You can choose from a list of prompt files that we have used in this work or write your own and point to the file (shown below). A prompt file is a text file with one line per prompt (a string).

Generating data using ALICE

To generate data using ALICE, it is necessary to choose a generator (GPT3 in our case) and a pre-trained hate speech classifier. We provide examples here and the guidance about how to add new classifiers. To generate with ALICE, run this command:

python generate.py --input_prompt_file <path_to_prompt_file.txt> --language_model GPT3 --ALICE True --classifier HateBERT --output_file <path_to_output_file.txt> --api_key <your_api_key>

Writing your own demonstrations

In the demonstrations directory, you can find the demonstrations we have used to generate the dataset, which will help you in writing your own. Notice that the demonstration files are one sentence per line, and each targets the same group within each file. Once you've written the demonstrations and want to turn them into prompts, you can run this command:

python make_prompts.py --input_demonstrations <path_to_demo_file.txt> --output-file <path_to_prompt.txt> --demonstrations_per_prompt 5 --num_prompt_to_generate 100

Using checkpoints of pretrained classifiers on ToxiGen

We have finetuned two toxicity detection classifiers on the ToxiGen data which has resulted in significant performance improvement as reported in the paper. The checkpoints for them can be loaded directly using the Huggingface's transformers library:

HateBERT_ToxiGen

HateBERT finetuned on ToxiGen can be downloaded as follows in python:

from transformers import pipeline

toxigen_hatebert = pipeline("text-classification", model="tomh/toxigen_hatebert", tokenizer="bert-base-uncased")

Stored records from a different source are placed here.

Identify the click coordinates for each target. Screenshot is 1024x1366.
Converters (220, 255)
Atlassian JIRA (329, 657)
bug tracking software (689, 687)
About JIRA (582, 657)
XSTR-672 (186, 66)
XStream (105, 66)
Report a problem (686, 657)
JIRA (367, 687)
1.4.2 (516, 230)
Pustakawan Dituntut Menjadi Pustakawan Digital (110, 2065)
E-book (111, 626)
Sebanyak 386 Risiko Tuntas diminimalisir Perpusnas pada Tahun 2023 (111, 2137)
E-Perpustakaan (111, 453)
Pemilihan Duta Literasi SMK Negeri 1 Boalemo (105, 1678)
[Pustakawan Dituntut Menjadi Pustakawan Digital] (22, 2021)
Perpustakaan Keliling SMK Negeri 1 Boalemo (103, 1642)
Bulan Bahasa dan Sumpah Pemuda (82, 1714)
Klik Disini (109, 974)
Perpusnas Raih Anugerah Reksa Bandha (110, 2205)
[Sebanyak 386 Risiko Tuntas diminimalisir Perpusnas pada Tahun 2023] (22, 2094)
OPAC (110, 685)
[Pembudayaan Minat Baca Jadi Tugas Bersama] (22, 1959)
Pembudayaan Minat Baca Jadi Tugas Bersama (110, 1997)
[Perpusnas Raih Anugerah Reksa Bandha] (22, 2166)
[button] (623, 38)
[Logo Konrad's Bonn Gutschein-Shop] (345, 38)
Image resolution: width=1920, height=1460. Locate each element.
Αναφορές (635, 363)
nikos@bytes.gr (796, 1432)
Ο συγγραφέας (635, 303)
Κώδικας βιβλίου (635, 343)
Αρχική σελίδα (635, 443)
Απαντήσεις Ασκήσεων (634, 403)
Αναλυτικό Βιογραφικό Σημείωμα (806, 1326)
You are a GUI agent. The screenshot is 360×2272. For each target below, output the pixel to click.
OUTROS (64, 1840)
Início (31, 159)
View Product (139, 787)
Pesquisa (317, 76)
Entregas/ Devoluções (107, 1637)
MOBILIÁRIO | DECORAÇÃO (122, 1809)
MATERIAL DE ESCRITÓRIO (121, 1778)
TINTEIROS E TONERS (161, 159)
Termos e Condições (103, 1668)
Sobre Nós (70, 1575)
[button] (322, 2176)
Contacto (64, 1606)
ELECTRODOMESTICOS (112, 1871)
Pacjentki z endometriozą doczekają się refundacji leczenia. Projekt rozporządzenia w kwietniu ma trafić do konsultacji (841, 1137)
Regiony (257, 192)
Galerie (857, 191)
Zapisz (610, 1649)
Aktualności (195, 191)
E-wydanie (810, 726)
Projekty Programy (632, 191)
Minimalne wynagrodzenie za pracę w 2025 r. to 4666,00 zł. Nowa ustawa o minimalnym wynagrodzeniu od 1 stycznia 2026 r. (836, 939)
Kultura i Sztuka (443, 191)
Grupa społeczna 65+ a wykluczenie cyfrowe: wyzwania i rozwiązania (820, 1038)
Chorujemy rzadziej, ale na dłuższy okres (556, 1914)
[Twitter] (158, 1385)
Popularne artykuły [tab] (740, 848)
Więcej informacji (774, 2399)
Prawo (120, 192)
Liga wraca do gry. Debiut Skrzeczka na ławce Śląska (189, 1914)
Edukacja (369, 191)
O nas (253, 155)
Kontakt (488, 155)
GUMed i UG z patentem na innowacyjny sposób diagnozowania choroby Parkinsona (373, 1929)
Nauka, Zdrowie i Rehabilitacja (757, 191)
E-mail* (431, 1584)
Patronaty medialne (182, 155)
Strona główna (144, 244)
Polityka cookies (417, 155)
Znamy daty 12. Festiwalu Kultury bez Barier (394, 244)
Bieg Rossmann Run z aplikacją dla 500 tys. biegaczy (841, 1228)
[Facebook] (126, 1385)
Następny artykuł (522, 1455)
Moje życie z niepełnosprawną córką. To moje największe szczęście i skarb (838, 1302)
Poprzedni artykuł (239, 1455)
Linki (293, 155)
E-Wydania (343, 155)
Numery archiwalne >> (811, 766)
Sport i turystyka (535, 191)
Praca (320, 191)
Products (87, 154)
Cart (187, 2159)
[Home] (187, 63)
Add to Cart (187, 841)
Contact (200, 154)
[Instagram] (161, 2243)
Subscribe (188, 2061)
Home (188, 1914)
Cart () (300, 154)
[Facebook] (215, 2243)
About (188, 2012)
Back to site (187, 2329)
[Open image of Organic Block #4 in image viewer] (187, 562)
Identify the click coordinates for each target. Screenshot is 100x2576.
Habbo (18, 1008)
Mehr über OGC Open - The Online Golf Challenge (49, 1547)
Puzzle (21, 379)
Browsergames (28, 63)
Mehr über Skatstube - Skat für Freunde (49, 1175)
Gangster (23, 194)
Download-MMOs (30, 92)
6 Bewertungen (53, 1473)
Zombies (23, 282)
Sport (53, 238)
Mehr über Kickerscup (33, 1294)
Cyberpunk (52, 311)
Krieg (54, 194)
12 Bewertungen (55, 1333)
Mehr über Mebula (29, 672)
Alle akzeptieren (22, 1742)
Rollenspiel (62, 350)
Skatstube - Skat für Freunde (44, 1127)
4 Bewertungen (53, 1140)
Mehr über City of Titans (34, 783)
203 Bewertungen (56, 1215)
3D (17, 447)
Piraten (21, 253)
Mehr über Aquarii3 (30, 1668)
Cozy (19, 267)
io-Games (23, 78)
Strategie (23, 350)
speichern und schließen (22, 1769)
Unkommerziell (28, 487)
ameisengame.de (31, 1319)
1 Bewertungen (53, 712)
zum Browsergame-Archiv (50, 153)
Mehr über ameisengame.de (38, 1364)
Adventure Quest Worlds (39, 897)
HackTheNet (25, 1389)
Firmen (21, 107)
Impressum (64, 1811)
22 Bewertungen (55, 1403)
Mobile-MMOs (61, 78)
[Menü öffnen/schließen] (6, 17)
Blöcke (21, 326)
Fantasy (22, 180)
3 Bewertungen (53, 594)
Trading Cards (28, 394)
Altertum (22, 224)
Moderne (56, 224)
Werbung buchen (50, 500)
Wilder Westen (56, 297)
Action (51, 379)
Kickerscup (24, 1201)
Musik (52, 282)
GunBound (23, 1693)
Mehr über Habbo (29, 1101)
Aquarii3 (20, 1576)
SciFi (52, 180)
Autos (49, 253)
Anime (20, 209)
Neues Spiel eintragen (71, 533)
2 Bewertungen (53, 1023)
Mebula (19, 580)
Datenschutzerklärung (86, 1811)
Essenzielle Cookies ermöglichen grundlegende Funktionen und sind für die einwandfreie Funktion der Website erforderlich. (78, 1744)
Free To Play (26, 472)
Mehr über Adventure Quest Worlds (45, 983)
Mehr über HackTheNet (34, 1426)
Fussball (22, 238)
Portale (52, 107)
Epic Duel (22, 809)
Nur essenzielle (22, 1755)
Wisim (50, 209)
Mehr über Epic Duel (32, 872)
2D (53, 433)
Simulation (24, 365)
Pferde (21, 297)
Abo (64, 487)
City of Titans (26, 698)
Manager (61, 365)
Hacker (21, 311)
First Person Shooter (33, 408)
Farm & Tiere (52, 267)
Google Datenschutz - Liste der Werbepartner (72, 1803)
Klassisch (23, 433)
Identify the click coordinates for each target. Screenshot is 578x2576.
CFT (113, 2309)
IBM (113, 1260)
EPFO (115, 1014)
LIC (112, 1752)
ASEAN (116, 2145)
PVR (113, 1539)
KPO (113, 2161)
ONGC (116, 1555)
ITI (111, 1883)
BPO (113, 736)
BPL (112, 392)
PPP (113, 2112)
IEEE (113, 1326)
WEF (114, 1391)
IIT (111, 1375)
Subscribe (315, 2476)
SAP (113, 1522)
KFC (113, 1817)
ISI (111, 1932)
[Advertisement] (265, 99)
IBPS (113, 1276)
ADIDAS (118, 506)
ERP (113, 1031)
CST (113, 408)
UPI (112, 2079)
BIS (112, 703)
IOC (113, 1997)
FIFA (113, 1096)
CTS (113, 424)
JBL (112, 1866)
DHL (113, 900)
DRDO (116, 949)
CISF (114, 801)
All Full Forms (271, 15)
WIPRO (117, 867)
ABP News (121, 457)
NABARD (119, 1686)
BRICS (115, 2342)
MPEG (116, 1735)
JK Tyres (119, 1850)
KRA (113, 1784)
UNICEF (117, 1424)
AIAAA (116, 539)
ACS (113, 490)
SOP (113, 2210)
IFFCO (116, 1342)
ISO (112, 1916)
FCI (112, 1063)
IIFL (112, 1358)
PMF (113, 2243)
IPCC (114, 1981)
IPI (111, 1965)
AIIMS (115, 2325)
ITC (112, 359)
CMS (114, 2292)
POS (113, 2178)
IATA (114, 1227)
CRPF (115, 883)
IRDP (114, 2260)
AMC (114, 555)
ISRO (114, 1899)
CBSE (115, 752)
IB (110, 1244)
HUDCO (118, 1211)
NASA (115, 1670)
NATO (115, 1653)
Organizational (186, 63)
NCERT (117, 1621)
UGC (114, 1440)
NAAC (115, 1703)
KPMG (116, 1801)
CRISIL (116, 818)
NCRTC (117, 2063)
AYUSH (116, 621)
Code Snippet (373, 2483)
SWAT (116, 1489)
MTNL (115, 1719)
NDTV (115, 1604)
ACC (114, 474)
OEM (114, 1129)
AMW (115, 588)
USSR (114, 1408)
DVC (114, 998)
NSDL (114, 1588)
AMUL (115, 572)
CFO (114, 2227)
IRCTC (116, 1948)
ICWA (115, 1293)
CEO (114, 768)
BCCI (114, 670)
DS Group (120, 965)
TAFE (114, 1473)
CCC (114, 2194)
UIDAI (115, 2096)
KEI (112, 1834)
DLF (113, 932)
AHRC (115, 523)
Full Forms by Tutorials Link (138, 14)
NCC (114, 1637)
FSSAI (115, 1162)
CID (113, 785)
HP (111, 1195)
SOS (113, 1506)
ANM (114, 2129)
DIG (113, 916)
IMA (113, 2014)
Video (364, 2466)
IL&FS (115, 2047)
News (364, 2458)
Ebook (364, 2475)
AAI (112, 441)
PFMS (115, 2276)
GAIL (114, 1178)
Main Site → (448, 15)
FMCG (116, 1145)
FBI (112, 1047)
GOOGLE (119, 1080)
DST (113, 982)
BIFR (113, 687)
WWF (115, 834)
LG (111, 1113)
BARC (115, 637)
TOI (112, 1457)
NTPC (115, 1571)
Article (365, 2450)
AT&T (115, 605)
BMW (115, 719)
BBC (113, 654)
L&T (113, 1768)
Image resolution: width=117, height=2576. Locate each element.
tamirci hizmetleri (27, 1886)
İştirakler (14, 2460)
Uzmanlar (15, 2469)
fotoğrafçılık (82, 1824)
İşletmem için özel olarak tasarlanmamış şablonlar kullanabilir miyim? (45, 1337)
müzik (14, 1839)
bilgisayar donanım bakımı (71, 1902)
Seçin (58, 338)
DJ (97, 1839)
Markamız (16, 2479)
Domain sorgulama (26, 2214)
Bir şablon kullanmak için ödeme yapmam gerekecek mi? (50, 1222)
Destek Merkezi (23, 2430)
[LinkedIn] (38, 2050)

toxigen_hatebert("I love science")

or

from transformers import AutoModelForSequenceClassification

toxigen_hatebert = AutoModelForSequenceClassification.from_pretrained("tomh/toxigen_hatebert")

RoBERTa_ToxiGen

RoBERTa finetuned on ToxiGen can be downloaded as follows in python:

from transformers import pipeline

toxigen_roberta = pipeline("text-classification", model="tomh/toxigen_roberta")

toxigen_roberta("I love science")

or

from transformers import AutoModelForSequenceClassification

toxigen_hatebert = AutoModelForSequenceClassification.from_pretrained("tomh/toxigen_roberta")

Contributing

We encourage contribution to the ToxiGen repository of prompts and demonstrations. If you find your new prompts that work for your cases, please add them.

Community Contributions

March 9, 2024: Demonstrations for Immigrants and Bisexuality were added from a Zurich hackathon.

Citation

Please use the following to cite this work:

@inproceedings{hartvigsen2022toxigen,
  title={ToxiGen: A Large-Scale Machine-Generated Dataset for Implicit and Adversarial Hate Speech Detection},
  author={Hartvigsen, Thomas and Gabriel, Saadia and Palangi, Hamid and Sap, Maarten and Ray, Dipankar and Kamar, Ece},
  booktitle={Proceedings of the 60th Annual Meeting of the Association for Computational Linguistics},
  year={2022}
}

Responsible AI Considerations

Please also note that there is still a lot that this dataset is not capturing about what constitutes problematic language. Our annotations might not capture the full complexity of these issues, given problematic language is context-dependent, dynamic, and can manifest in different forms and different severities. Problematic language is also fundamentally a human-centric problem and should be studied in conjunction with human experience. There is need for multi-disciplinary work to better understand these aspects. Also note that this dataset only captures implicit toxicity (more precisely hate speech) for 13 identified minority groups, and due to its large scale can naturally be noisy. Our goal in this project is to provide the community with means to improve toxicity detection on implicit toxic language for the identified minority groups and there exists limitations to this dataset and models trained on it which can potentially be the subject of future research, for example, including more target groups, a combination of them and so on that are not covered in our work.